Dusk Maiden of Amnesia has an interesting portrayal of pride in the mind of Yuuko, the ghost for whom Niiya, the protagonist, falls in love. She has a light side which has expunged all the memories of suffering, bitterness, and hatred which she suffered in her past, and a dark side which remembers only these painful moments and can only feel these negative emotions. This split is so complete that they appear as different persons. We, dear readers, similarly have darkness and light within us; but most of us, however much we may minimize this darkness, never fall into that greatest temptation of pride: to cast off this dark side from our consciousness and to distort reality to the extent that we consider ourselves angels.

But, Yuuko does have more of an excuse than most of us. After all, she was sacrificed by superstitious pagans so that an epidemic might cease. (Perhaps superstitious is an unneeded modifier. Can one truly be a pagan without being superstitious? Oh, well. That’s a question for another blogger.) Nor was this a quick death: she was left to die alone of suffocation or of starvation in pitch blackness while suffering the agony of a broken leg at around 15 or 16 years of age.

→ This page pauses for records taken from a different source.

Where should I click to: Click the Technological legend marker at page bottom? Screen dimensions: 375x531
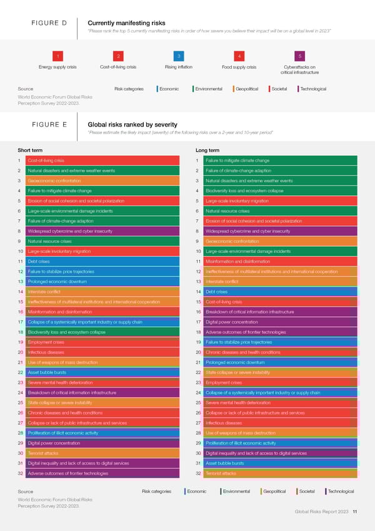(326, 492)
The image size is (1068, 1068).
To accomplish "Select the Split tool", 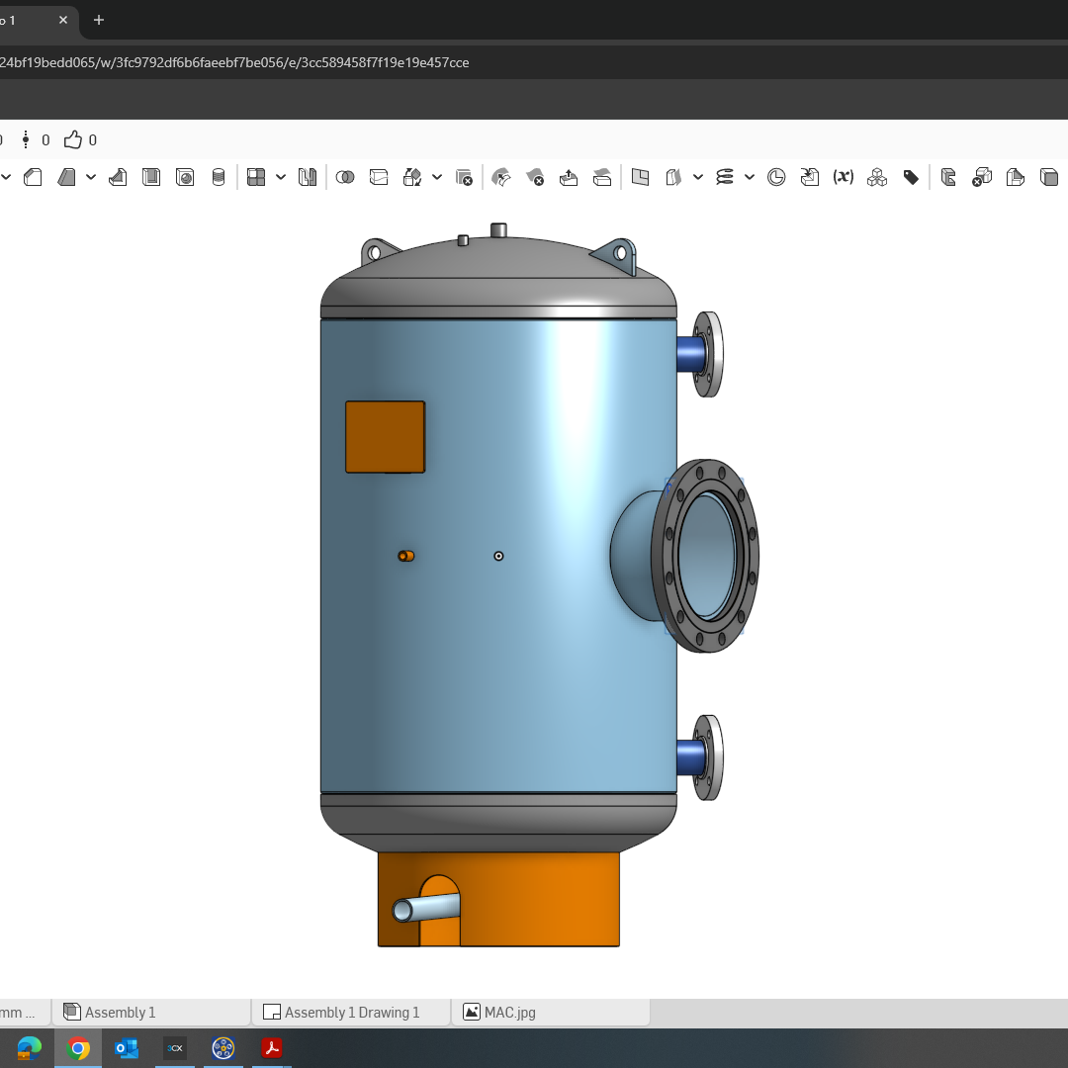I will coord(379,177).
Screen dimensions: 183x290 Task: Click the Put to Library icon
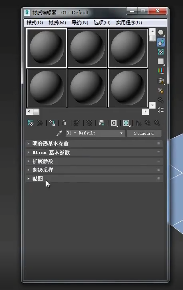[x=101, y=123]

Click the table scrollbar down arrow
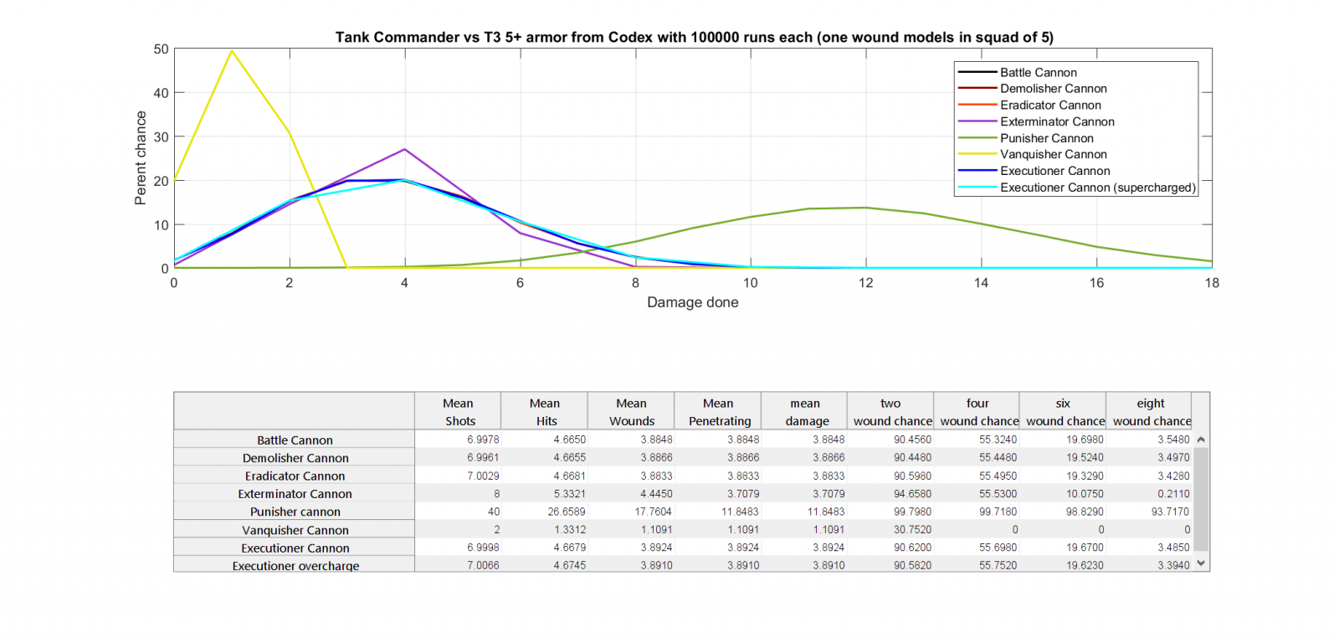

All of this while thoughts of envy toward her best friend and hatred toward those who abandoned her there swirled in her mind. That’s a memory I’m sure most of us would desire effaced!

Yet, we are not walking according to the truth if we disown our suffering, evil thoughts, and dark deeds. And do we not own our dark side more truly than than our good side? After all, we cannot maintain the least virtue, perform a single good deed, or have one good thought apart from God, who aids us by His own divine life. On the other hand, we can do all sorts of sins on our own and would even plummet into utter vileness if not prevented by His grace. St. Philip Neri once remarked as he saw a condemned man passing him on the road: “There goes Philip Neri but for the grace of God.” Nor is this arrangement unfair: how many sins have I myself committed despite receiving the grace to will otherwise? How many times have I consented to sin without lifting up a single prayer so that I might will good instead of evil? Or did pray, but never wanted to form the wholehearted will to shun what might be more delightful to the senses or sweeter to my ego?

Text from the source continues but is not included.